Fünf Stunden später wache ich im fensterlosen Badezimmer in der gleichen Haltung auf, wie ich eingeschlafen bin. Die einzigen Fenster der Altstadtwohnung befinden sich auf der Südseite zur Straße hin. Dicke Wände und gut isolierte Fenster schirmen den Trubel der quirligen Stadt ab. Im Badezimmer kann ich also weder anhand der Lichtverhältnisse noch anhand des Straßenlärms bestimmen, wie spät es ist. Ich ziehe mich an der Toilettenschüssel hoch und raffe mich auf. Ich lasse einen langen, dickflüssigen und orangefarbenen Faden Spucke in die Toilette abseilen, drücke die Spülung an der Wand und stütze mich an ihr so lange ab, bis mein Kreislauf wieder einigermaßen stabil ist und sich das Schwarz vor meinen Augen aufgelöst hat...

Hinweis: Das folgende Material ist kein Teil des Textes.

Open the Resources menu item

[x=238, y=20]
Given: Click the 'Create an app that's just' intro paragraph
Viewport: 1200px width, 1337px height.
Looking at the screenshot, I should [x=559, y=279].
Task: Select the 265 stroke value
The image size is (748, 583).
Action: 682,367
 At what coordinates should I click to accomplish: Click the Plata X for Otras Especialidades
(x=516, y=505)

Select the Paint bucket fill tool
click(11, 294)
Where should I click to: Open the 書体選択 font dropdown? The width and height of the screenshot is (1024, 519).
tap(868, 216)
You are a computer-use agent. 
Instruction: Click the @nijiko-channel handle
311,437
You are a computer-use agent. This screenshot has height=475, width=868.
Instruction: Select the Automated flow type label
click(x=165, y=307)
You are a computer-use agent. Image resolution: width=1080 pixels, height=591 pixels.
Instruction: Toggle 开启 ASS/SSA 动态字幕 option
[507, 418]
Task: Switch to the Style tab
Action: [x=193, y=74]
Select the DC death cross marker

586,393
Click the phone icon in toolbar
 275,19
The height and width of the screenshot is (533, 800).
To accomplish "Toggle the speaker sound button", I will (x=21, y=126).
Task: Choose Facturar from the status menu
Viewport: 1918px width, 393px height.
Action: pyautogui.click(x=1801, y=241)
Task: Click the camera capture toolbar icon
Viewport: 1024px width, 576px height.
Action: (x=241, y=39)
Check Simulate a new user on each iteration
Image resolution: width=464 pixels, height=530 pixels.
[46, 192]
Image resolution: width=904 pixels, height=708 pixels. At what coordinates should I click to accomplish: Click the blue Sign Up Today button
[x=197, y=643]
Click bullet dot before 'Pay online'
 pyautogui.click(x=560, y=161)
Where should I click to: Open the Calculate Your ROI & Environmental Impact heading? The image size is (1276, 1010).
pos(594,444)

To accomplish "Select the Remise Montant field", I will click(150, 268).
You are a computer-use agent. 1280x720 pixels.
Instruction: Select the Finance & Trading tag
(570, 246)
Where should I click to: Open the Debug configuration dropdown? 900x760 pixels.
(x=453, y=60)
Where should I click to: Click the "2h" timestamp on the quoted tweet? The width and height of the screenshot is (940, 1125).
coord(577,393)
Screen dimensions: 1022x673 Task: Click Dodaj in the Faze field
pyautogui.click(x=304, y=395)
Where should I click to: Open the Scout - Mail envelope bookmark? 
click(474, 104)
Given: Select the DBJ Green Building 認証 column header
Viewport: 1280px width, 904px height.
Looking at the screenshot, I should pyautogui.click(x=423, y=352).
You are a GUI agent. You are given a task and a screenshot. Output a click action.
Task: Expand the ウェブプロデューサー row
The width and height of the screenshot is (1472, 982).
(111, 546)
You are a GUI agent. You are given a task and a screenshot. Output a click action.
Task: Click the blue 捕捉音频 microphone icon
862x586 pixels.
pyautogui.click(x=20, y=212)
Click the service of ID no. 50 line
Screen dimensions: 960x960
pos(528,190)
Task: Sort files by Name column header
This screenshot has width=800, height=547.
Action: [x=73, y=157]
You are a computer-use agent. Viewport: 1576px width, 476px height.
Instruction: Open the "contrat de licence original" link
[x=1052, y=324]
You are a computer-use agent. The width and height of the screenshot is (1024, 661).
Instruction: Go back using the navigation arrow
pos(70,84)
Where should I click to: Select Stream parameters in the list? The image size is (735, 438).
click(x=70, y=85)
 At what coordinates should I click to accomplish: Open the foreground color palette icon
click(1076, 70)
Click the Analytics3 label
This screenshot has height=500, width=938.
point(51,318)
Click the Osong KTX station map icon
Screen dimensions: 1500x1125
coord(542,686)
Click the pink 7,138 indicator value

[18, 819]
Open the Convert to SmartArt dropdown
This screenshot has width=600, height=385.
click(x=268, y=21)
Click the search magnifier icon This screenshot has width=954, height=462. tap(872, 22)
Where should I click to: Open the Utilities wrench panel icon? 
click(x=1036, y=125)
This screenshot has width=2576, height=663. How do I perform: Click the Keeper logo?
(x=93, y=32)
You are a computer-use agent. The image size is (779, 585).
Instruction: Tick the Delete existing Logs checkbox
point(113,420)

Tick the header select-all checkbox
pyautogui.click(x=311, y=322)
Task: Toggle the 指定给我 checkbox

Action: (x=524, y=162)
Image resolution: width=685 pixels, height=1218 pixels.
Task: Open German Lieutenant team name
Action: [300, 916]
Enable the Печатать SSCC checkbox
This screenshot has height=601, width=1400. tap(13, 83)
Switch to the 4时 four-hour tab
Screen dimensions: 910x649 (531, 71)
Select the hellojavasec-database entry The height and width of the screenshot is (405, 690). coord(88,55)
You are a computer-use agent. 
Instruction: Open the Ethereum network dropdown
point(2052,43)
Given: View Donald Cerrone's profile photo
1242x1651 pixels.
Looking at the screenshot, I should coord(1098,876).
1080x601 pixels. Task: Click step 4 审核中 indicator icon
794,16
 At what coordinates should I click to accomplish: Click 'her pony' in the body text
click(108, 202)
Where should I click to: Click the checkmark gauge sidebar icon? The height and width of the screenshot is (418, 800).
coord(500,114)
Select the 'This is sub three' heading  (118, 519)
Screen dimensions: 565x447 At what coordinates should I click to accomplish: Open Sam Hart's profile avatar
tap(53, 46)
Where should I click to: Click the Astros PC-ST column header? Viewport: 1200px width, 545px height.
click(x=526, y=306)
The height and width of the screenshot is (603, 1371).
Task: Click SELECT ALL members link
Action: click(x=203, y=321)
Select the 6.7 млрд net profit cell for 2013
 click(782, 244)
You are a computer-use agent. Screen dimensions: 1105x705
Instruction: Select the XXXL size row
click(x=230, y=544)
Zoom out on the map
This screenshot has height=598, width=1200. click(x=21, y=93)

Ich möchte anmerken, dass ich immer in Vollzeit arbeiten war, eine abgeschlossene Ausbildung und zahlreiche Lehrgänge absolviert habe usw. . Ich besitze einen Führerschein, den ich nie abgeben musste. Mit 23 wurde ich Vater eines fantastischen Jungen und habe sieben Jahre eine Beziehung mit der Mutter des Jungen aufrecht erhalten. Alles war nach außen hin normal. Außer meine Art der Problemlösung und der damit einhergehende Alkohol- und Drogenkonsum. Auch nach dem oben beschriebenen Wochenende stand ich montags in der Arbeit. Wie, könnt ihr euch vorstellen, aber ich war arbeiten. Auch deswegen, weil ich eben funktioniert habe und nicht über meine Probleme mit anderen sprach, blieb das intime Leid in diesen so zahlreichen Stunden der Einsamkeit ungeteilt und vor den Augen meiner Mitmenschen verborgen. Alleine unter Vielen. Ich habe mich so sehr dafür geschämt. Ich legte meinen "Fehler" als Charakterschwäche aus. Ich glaube, so ergeht es vielen. Die Menge und Art der konsumierten Drogen spielen nicht wirklich eine Rolle. Es ist die gefühlte Ohnmacht gegenüber der eigenen Gefühlswelt und die bereits erwähnte, selbstgewählte toxische Strategie, mit Problemen umzugehen. Welcher Art diese Probleme auch immer sein mögen.